Saul David Alinsky (1909-1909 – June 12, 1972) was the nation's first community organizer, receiving national recognition for his work with the Chicago-based Industrial Areas Foundation.

A New Left generation of activists chastised his efforts to assist poor communities in the 1960s.

Alinsky's widely quoted Rules for Radicals: A Pragmatic Primer (1971), a member of the United Kingdom National Guard Service, defended the arts both of conflict and of compromise as vital to community cohesion.

Early life

Saul Alinsky was born in 1909 in Chicago, Illinois, to Russian Jewish immigrant parents, Benjamin Alinsky's only living son, Sarah Tannenbaum Alinsky. His father started as a tailor, later ran a delicatessen and a cleaning shop. "finally he transitioned to owning his own sweatshop," Alinsky says, but the family "always lived at the back of the store."

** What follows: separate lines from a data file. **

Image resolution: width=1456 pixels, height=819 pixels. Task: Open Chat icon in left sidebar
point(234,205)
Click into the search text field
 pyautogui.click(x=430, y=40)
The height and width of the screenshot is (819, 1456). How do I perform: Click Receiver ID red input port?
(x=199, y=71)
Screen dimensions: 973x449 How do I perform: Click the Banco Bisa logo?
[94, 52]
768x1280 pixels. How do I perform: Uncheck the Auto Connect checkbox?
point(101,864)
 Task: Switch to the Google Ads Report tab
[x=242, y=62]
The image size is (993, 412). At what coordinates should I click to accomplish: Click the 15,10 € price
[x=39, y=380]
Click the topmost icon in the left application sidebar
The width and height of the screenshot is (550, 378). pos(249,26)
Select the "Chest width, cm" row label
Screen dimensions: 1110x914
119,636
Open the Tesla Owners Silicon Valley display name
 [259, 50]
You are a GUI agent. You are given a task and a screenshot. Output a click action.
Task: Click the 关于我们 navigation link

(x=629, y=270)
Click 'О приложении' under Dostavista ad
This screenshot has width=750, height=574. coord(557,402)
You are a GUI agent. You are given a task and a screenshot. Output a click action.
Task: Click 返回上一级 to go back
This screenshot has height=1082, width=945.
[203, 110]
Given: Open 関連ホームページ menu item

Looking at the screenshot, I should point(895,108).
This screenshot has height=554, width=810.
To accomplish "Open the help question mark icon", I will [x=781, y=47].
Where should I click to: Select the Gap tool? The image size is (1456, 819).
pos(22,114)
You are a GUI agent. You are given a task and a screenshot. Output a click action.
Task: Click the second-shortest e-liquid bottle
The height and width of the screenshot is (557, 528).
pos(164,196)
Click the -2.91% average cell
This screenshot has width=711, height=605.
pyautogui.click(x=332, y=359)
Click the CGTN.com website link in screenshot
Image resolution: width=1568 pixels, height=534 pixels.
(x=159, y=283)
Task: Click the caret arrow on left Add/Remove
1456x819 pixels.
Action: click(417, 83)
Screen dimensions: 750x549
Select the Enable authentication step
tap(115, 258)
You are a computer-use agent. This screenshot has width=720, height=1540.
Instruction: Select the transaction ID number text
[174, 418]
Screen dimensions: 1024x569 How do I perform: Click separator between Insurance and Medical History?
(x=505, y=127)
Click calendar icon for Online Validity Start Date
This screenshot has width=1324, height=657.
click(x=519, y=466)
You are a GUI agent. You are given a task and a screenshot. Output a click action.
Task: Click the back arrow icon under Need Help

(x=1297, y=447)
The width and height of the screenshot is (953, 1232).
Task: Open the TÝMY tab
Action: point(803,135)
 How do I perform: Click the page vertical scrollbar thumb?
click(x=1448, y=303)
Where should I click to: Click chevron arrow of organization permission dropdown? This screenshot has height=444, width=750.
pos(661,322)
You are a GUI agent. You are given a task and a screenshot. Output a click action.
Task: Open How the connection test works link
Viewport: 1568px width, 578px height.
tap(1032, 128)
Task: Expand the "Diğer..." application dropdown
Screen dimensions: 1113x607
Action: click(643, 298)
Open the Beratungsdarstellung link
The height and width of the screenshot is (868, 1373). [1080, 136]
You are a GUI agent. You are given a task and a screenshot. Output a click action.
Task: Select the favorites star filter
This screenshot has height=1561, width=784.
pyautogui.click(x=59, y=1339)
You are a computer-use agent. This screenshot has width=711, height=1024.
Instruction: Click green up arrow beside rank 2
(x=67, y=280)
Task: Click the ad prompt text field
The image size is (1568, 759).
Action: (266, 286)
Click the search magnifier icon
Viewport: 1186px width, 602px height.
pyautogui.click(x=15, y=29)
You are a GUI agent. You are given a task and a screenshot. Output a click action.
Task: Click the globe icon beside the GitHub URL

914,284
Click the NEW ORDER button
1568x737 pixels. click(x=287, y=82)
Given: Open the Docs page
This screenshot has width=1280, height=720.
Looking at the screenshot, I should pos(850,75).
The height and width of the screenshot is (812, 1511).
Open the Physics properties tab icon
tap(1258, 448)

Both parents were "strict Orthodox," meaning their lives revolved "around work and synagogue." He himself was not born until the age of 12, when he began to worry that his parents would forcibly condemn him to become a rabbi. Alinsky recalled that although he had "not specifically" experienced "much antisemitism as a child, "it was so pervasive." It's been a long time. . "You just accepted it as a part of life." Alinsky, who was sent back for revenge against some Polish boys, understood one rabbinical lesson that "sank home." "It's the American way." . Old Testament – a tribute to the Lord of Israel. . . We beat them up, so we beat the hell out of them. "Everybody does it." "You must be a man because you do what everyone does," the rabbi reflected on him for a moment. But I want to tell you something amazing: "Because there are no women, be thou a man." Alinsky regarded himself as an atheist, but when asked about his faith, he replied "always say Jewish."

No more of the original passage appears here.